El espacio mismo de la iglesia no es nada especial, lleno de sillas plegables y un sistema de sonido que suena peor que los vagones de metro de la MTA. Excepto por algunas imágenes de paisajes y textos de la Biblia, las paredes están casi desnudas. En el sitio hay dos banderas, la Old Glory y la bandera de Puerto Rico. Están una al lado de la otra, con algunas flores de plástico como decoración en el centro de la plataforma.
Ver a Maritza hablando con Papelito momentos antes de que se inicie el servicio sólo me hace sentir avergonzado. Por más que Maritza me haya puesto apodos y se haya metido conmigo, la verdad es que nunca hizo nada para herirme a mí o a mi familia.
“Mi amor, que agradable sorpresa, qué estás haciendo por aquí.” Papelito me abraza sin fuerza.
“Que pasa Papelito,” y entonces señalo a Maritza, “me debes plata. No le estás pagando a Trompo.”
Maritza no lo puede creer. Me mira como si acabara de decirle que se muriera.
“Estamos en la iglesia, Julio,” dice, llevándose las manos a los labios, con su bata de ministro, lista y preparándose para subir al púlpito. “Hablamos de eso más tarde.”

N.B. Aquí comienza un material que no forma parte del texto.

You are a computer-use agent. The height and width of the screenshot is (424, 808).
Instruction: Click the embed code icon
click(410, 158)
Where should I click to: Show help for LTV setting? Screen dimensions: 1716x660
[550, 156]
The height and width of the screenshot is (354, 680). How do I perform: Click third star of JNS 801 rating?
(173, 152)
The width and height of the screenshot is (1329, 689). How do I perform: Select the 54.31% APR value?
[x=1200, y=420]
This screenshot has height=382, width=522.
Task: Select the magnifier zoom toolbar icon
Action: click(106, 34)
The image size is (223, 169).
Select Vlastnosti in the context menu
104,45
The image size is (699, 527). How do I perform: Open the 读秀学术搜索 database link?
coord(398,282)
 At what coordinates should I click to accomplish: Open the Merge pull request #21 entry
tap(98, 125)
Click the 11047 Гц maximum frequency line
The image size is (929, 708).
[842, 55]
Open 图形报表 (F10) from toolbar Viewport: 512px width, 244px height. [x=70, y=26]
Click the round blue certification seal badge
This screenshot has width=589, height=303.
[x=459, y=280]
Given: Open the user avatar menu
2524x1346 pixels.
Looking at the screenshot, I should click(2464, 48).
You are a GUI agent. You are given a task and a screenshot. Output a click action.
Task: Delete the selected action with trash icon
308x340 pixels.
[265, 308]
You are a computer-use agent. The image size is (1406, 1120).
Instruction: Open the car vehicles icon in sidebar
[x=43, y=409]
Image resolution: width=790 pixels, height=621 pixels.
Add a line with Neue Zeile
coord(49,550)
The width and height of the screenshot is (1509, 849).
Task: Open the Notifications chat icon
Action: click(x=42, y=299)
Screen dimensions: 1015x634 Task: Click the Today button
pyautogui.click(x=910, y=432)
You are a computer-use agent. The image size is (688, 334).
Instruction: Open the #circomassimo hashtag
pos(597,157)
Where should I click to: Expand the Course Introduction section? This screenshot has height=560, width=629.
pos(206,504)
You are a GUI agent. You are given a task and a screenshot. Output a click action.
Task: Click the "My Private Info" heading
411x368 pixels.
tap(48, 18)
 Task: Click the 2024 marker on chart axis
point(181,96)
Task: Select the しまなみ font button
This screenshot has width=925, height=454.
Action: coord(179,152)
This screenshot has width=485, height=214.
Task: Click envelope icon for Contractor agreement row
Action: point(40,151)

“No me salgas con eso. Por favor, yo sé lo que es una iglesia. Esto no es una iglesia.”
Maritza tuerce los ojos. Le echo una rápida mirada a sus pechos, que, a pesar de la holgada bata, llaman la atención.
“Julio,” Papelito me golpea la mano suavemente, “eso no es amable, cara de chulo.”
“Lo siento Papelito, pero sabes, estoy en la ruina,” digo.
“Un hijo de Changó arruinado, ¿qué más hay de nuevo?” dice, arreglándome el cuello de la camisa.
“Déjame,” le digo cuando Papelito empieza a ajustarme mejor la camisa.
“Mira papi, es por tu propio bien. Hay muchas hermanas solteras aquí, hay que verse bien, papi, verse bien.”
Antonio entra. Lo veo mirar alrededor y muchos de los que están en la iglesia lo saludan. Debe venir regularmente. Sé que Maritza y él tienen algo, pero nunca hubiera creído que una iglesia como ésta lo pudiera atraer. A pesar de su infidelidad, Antonio parece un tipo chapado a la antigua. Del tipo que uno ve en esas viejas películas hispanas en blanco y negro, donde los campesinos son tan tontos que le dan todos los pesos que se han ganado con esfuerzo a la iglesia, mientras se mueren de hambre.
Trompo y Pacheco encienden la música. Todo el mundo busca asiento.
“¿Te quedas feo?” me susurra Papelito.
“Tal vez me quede un rato,” le contesto también en voz baja, pues la gente se prepara para empezar a cantar. Maritza se dirige al púlpito. “Novecientos dólares es mucha plata, Papelito. Y ella no le ha pagado a Trompo Loco, como dijo que lo haría.” No tengo otra excusa legítima para quedarme ahí. La verdad, me siento avergonzado.
Papelito me deja para ir a saludar a tres mujeres gordas.
“Nenas, se ven muy bien. ¿Qué ha estado haciendo?” escucho que les dice.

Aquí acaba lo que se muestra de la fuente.